==== MATERIAL SUPPLIED

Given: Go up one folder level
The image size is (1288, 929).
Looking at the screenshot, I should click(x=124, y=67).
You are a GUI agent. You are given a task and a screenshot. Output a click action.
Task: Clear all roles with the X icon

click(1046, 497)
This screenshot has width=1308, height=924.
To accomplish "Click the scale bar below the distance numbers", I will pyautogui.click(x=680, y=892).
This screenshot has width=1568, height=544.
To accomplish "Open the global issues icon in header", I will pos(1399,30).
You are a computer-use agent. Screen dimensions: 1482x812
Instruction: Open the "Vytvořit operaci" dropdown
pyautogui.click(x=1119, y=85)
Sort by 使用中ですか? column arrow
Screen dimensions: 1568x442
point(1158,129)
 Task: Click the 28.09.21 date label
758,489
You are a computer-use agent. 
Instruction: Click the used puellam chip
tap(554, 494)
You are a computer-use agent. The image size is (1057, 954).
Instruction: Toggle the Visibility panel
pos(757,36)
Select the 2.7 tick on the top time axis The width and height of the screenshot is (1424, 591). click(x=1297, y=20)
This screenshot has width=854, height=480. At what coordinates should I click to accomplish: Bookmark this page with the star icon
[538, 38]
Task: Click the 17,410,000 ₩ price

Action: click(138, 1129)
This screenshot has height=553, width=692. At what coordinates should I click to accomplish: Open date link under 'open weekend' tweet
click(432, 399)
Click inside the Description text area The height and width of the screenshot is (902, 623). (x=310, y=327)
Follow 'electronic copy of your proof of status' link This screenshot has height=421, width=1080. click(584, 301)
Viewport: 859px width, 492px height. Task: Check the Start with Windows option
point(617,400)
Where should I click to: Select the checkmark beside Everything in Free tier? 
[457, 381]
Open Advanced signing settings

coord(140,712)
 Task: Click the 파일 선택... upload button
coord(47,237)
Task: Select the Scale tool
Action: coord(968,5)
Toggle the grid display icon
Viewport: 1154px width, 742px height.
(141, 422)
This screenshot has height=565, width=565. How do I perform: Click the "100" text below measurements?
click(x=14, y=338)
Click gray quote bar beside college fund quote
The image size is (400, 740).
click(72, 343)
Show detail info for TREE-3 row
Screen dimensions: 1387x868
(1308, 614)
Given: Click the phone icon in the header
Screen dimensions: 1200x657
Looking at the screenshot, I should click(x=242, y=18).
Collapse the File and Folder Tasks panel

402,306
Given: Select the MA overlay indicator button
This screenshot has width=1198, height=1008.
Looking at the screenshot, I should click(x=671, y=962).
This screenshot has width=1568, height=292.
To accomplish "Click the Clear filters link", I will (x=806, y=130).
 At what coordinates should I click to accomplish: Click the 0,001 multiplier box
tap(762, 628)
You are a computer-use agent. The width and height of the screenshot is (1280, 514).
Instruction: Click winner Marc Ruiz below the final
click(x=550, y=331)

========

Take every line from the records above that has the word "agent" and copy it.

### ANSWER SPACE
You are a GUI agent. You are given a task and a screenshot. Output a click action.
You are a computer-use agent. Screen dimensions: 1482x812
You are a computer-use agent. 
You are a computer-use agent. The image size is (1057, 954).
You are a computer-use agent. The width and height of the screenshot is (1280, 514).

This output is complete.